Dengue viruses (DENV), West Nile virus (WNV) and Japanese encephalitis virus (JEV) are major global health and growing medical problems. While a live-attenuated vaccine exists since decades against the prototype flavivirus, yellow fever virus (YFV), there is an urgent need for vaccines against dengue or West Nile diseases, and for improved vaccines against Japanese encephalitis. Live-attenuated chimeric viruses were constructed by replacing the genes coding for Premembrane (prM) and Envelope (E) proteins from YFV 17D vaccine strain with those of heterologous flaviviruses (ChimeriVax technology). This technology has been used to produce vaccine candidates for humans, for construction of a horse vaccine for West Nile fever, and as diagnostic reagents for dengue, Japanese encephalitis, West Nile and St.

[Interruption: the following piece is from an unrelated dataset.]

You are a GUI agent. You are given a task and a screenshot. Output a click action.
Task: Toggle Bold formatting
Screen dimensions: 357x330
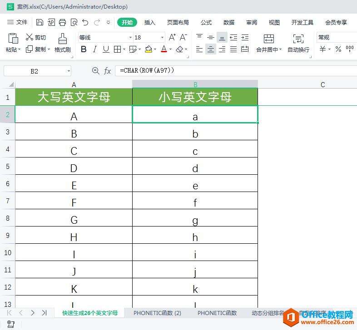click(x=84, y=49)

Louis encephalitis infections. This review focuses on human vaccines and their characterization from the early stages of research through to clinical development. Phenotypic and genetic properties and stability were examined, preclinical evaluation through in vitro or animal models, and clinical testing were carried out. Theoretical environmental concerns linked to the live and genetically modified nature of these vaccines have been carefully addressed. Results of the extensive characterizations are in accordance with the immunogenicity and excellent safety profile of the ChimeriVax-based vaccine candidates, and support their development towards large-scale efficacy trials and registration.

PMID:
19808029
[PubMed - indexed for MEDLINE]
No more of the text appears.